Saved data entries:
####

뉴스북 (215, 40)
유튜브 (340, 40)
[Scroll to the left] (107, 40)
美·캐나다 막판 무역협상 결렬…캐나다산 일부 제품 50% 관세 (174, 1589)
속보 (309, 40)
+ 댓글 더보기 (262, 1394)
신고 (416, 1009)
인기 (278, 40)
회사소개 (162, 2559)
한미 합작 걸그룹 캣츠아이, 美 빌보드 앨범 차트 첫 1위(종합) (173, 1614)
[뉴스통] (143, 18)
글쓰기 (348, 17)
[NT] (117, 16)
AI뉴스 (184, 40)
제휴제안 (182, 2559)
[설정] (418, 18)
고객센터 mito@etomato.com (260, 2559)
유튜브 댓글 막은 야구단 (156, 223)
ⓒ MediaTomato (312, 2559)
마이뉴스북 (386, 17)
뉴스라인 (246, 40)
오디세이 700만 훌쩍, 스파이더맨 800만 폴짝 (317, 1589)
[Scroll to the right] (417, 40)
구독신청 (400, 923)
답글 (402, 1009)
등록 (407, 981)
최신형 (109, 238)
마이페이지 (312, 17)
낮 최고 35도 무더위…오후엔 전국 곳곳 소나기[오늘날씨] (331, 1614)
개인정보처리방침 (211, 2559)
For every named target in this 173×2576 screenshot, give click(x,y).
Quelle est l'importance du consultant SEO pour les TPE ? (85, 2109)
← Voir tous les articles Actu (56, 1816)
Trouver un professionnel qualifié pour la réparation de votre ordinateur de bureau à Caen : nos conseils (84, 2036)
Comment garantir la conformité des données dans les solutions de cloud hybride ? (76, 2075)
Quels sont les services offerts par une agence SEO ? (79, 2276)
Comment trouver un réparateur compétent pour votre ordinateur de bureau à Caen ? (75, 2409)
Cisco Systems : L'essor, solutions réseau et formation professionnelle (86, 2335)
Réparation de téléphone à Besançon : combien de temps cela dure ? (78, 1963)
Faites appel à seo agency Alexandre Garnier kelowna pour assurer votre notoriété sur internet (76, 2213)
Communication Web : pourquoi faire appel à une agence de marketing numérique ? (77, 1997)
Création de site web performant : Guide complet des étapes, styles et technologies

####

Every record here must be output exactly, word for word.

뉴스북 (215, 40)
유튜브 (340, 40)
[Scroll to the left] (107, 40)
美·캐나다 막판 무역협상 결렬…캐나다산 일부 제품 50% 관세 (174, 1589)
속보 (309, 40)
+ 댓글 더보기 (262, 1394)
신고 (416, 1009)
인기 (278, 40)
회사소개 (162, 2559)
한미 합작 걸그룹 캣츠아이, 美 빌보드 앨범 차트 첫 1위(종합) (173, 1614)
[뉴스통] (143, 18)
글쓰기 (348, 17)
[NT] (117, 16)
AI뉴스 (184, 40)
제휴제안 (182, 2559)
[설정] (418, 18)
고객센터 mito@etomato.com (260, 2559)
유튜브 댓글 막은 야구단 (156, 223)
ⓒ MediaTomato (312, 2559)
마이뉴스북 (386, 17)
뉴스라인 (246, 40)
오디세이 700만 훌쩍, 스파이더맨 800만 폴짝 (317, 1589)
[Scroll to the right] (417, 40)
구독신청 (400, 923)
답글 (402, 1009)
등록 (407, 981)
최신형 (109, 238)
마이페이지 (312, 17)
낮 최고 35도 무더위…오후엔 전국 곳곳 소나기[오늘날씨] (331, 1614)
개인정보처리방침 (211, 2559)
For every named target in this 173×2576 screenshot, give click(x,y).
Quelle est l'importance du consultant SEO pour les TPE ? (85, 2109)
← Voir tous les articles Actu (56, 1816)
Trouver un professionnel qualifié pour la réparation de votre ordinateur de bureau à Caen : nos conseils (84, 2036)
Comment garantir la conformité des données dans les solutions de cloud hybride ? (76, 2075)
Quels sont les services offerts par une agence SEO ? (79, 2276)
Comment trouver un réparateur compétent pour votre ordinateur de bureau à Caen ? (75, 2409)
Cisco Systems : L'essor, solutions réseau et formation professionnelle (86, 2335)
Réparation de téléphone à Besançon : combien de temps cela dure ? (78, 1963)
Faites appel à seo agency Alexandre Garnier kelowna pour assurer votre notoriété sur internet (76, 2213)
Communication Web : pourquoi faire appel à une agence de marketing numérique ? (77, 1997)
Création de site web performant : Guide complet des étapes, styles et technologies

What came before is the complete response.